CVE-2019-25323
Description
Heatmiser Netmonitor v3.03 contains an HTML injection vulnerability in the outputSetup.htm page that allows attackers to inject malicious HTML code through the outputtitle parameter. Attackers can craft specially formatted POST requests to the outputtitle parameter to execute arbitrary HTML and potentially manipulate the web interface's displayed content.
AI Insight
LLM-synthesized narrative grounded in this CVE's description and references.
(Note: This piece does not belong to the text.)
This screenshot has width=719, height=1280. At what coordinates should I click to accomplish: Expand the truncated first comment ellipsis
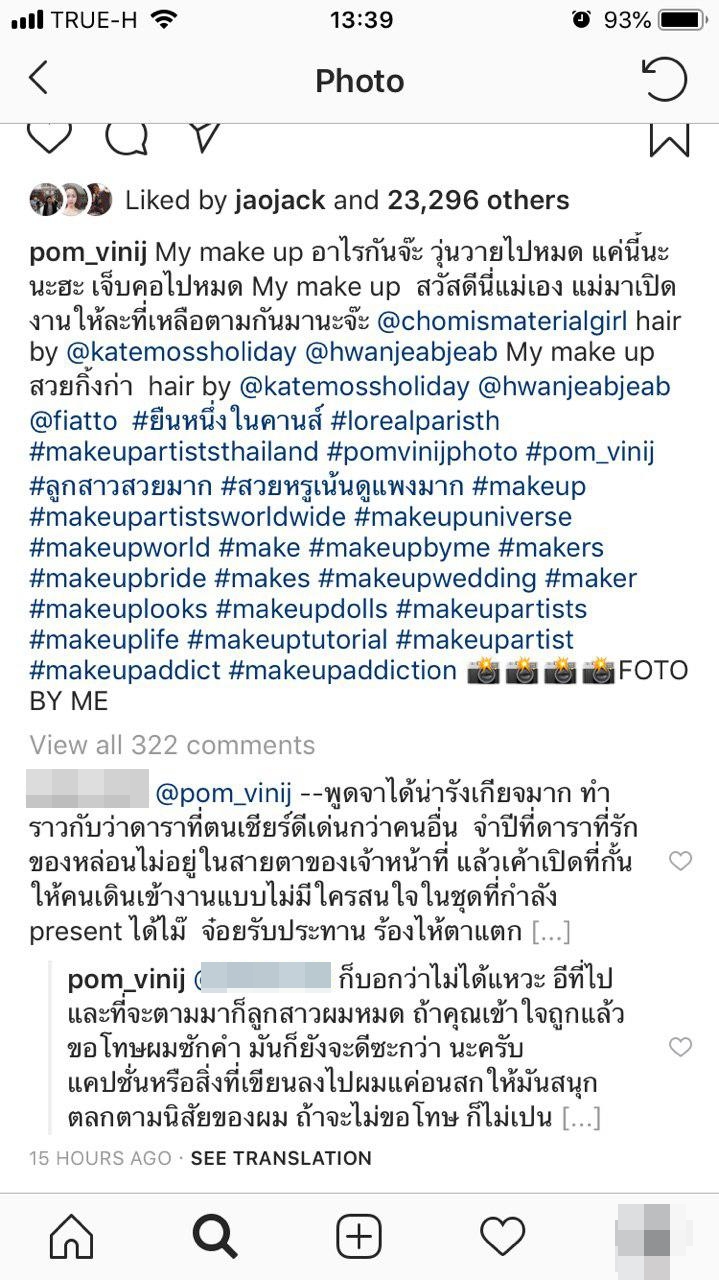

Heatmiser Netmonitor v3.03 is vulnerable to HTML injection via the outputtitle parameter in outputSetup.htm, allowing attackers to inject arbitrary HTML.
Vulnerability
Overview
CVE-2019-25323 describes an HTML injection vulnerability in Heatmiser Netmonitor version 3.03. The flaw resides in the outputSetup.htm page, where the outputtitle parameter fails to properly neutralize user-supplied input before being rendered in the web interface. This is classified under CWE-79 (Improper Neutralization of Input During Web Page Generation), indicating a cross-site scripting-like weakness [3]. The vulnerability allows an attacker to inject arbitrary HTML code, which is then executed in the context of the affected page.
Exploitation
Details
An attacker can exploit this vulnerability by sending a specially crafted POST request to the /outputSetup.htm endpoint. The exploit requires no authentication, as the device's web interface appears to be accessible without credentials [2]. The attacker must have network access to the Netmonitor device, typically on the local network. The provided exploit example demonstrates injecting a `` tag, but any HTML can be injected, including scripts if the context allows (though the primary classification is HTML injection, not stored XSS) [2].
Impact
Successful exploitation enables an attacker to manipulate the displayed content of the web interface. This could be used for phishing attacks, defacement, or to mislead users into performing actions that compromise security. Since the injection occurs in the output setup page, it may affect how device configurations are presented, potentially leading to misconfiguration or data exposure.
Mitigation
Status
As of the latest references, no official patch has been released by Heatmiser to address this vulnerability. The vendor's website [1] does not mention any security updates for Netmonitor. Users are advised to restrict network access to the Netmonitor device to trusted networks only and to monitor for any future firmware updates. The vulnerability is listed in the Exploit Database [2] and tracked by VulnCheck [3], but it has not been added to the CISA Known Exploited Vulnerabilities catalog.
AI Insight generated on May 19, 2026. Synthesized from this CVE's description and the cited reference URLs; citations are validated against the source bundle.
Affected products
1- Range: = v3.03
Patches
0No patches discovered yet.
Vulnerability mechanics
AI mechanics synthesis has not run for this CVE yet.
References
4News mentions
0No linked articles in our index yet.